Monday 9 August 2021

The Best of Men

A discussion I've often had with friends turns on the relevance of ancient Jewish learning to modern life. In short, after two millennia can the mishnah still offer anything worth knowing? This discussion inevitably heads towards Pirkei Avot, where I can point to the fact that, while every generation has its own customs, fashions and conventions, the broader characteristics of human nature do not change.#

With this in mind, I found myself thinking about Ben Azzai's teaching (Avot 4:3) that we should not be scornful of any person, since there is no-one who does not have his hour. The trigger for my thoughts was the approach of the 16th Summer Paralympics in Tokyo later this month.

The Paralympics are a massively evolved version of the Stoke Mandeville Games, a set of sports events for paraplegic competitors which by 1952 had attracted as many as 130 participants from overseas (Stoke Mandeville being the name of a British hospital that specialises in treating spinal injuries). The origin of the Games is depicted in a movie, The Best of Men, that portrays the horrors of paraplegic injuries and the struggles of patients to overcome physical, emotional and other problems.

At the heart of the movie is an ongoing battle between German neurologist Ludwig Guttmann (a Jewish refugee from Nazi Germany) and his protagonist, Dr Cowan, as to how best to treat paraplegic patients. Dr Cowan's position is that they should be allowed to die in comfort and dignity since they are of no further use to society or to themselves; Dr Guttmann's view, in keeping with Avot 4:3, is that no man should be written off; everyone has a potential that he should have the chance to realise -- even if it is hard and painful for him to do so. It is this view that prevails.

Dr Guttmann's position is not however an absolute one. If a person is to be valued and assisted by others, he must take the first step by being willing to take responsibility for his own life and to value himself.
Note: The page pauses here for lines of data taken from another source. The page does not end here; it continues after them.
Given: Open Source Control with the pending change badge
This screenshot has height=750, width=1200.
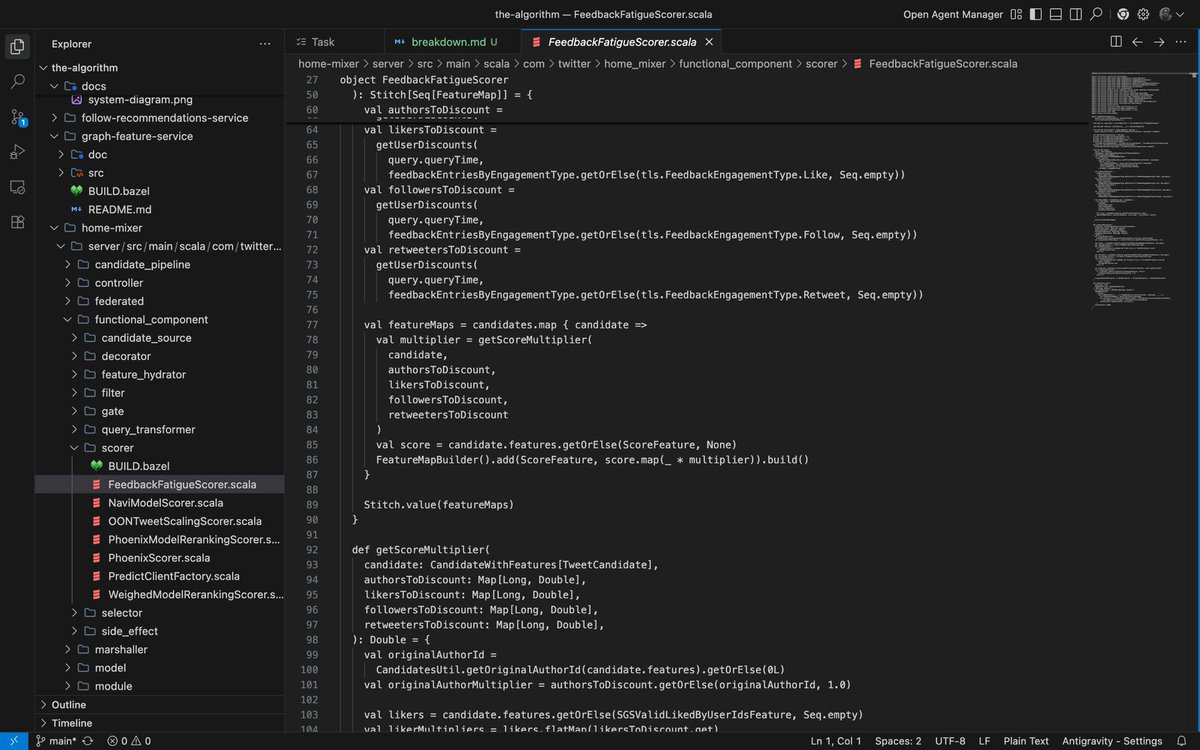Looking at the screenshot, I should [17, 117].
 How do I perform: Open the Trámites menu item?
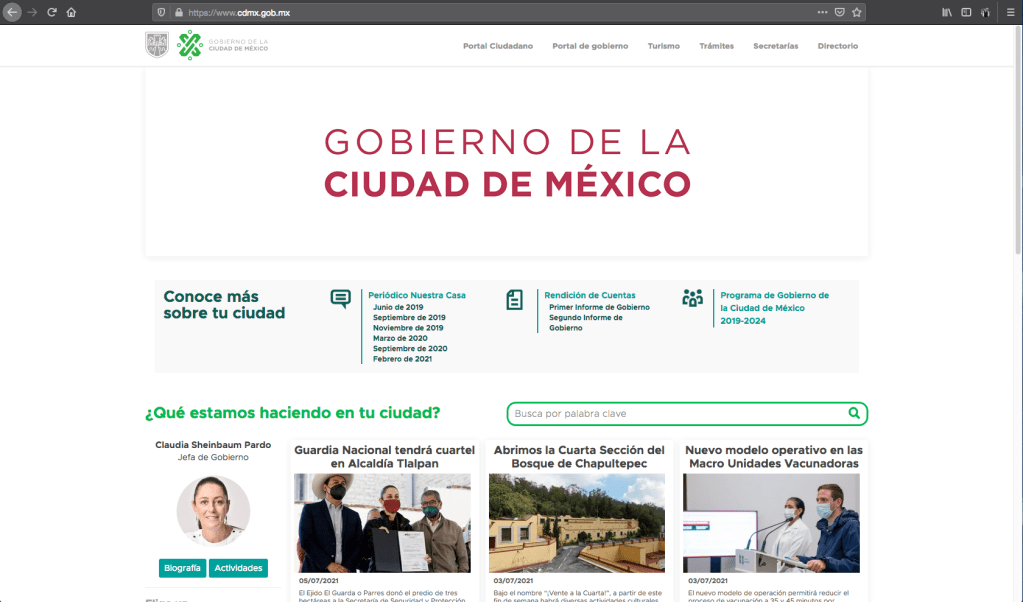[x=716, y=46]

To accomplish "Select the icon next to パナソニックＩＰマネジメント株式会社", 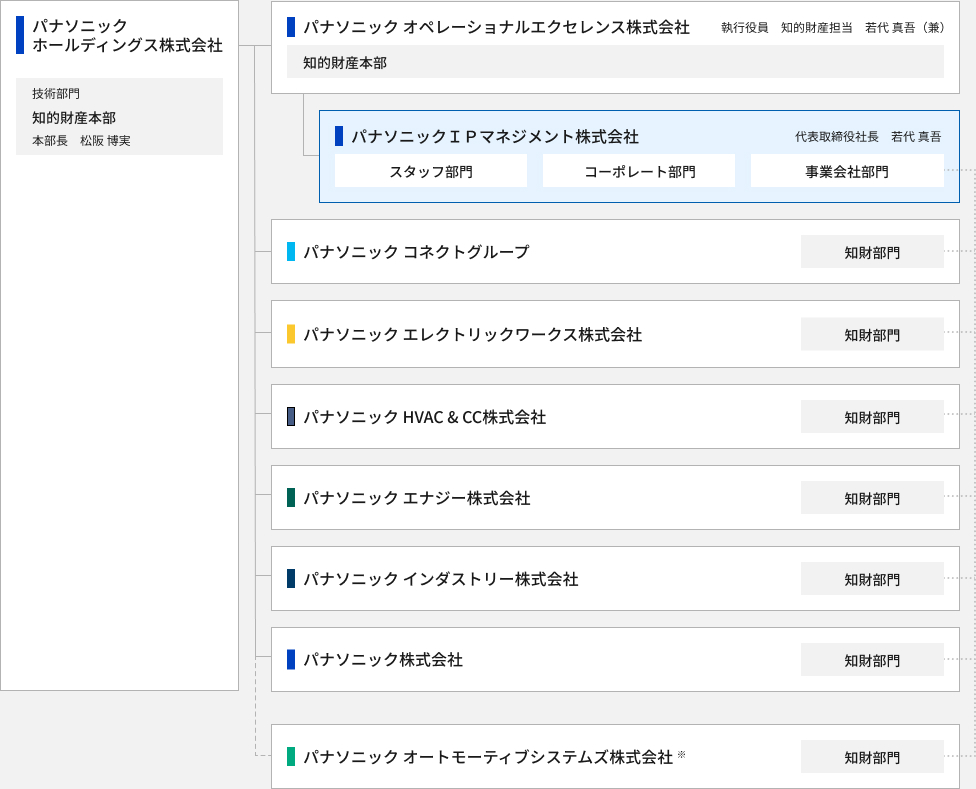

This position chimes in with Rabbi Akiva's enigmatic statement (Avot 3:19) that, while everything is foreseen, free will is given. Framed in terms of Stoke Mandeville's patients, this can be understood as meaning that, while a person's permanent loss of his ability to walk is foreseen, he still has choices to make about how he reacts to his loss and moves on from there.

Much of the movie makes uncomfortable viewing, particularly the bits involving bedsores, but it provides much food for serious thought regarding the way we regard and behave towards our fellow humans.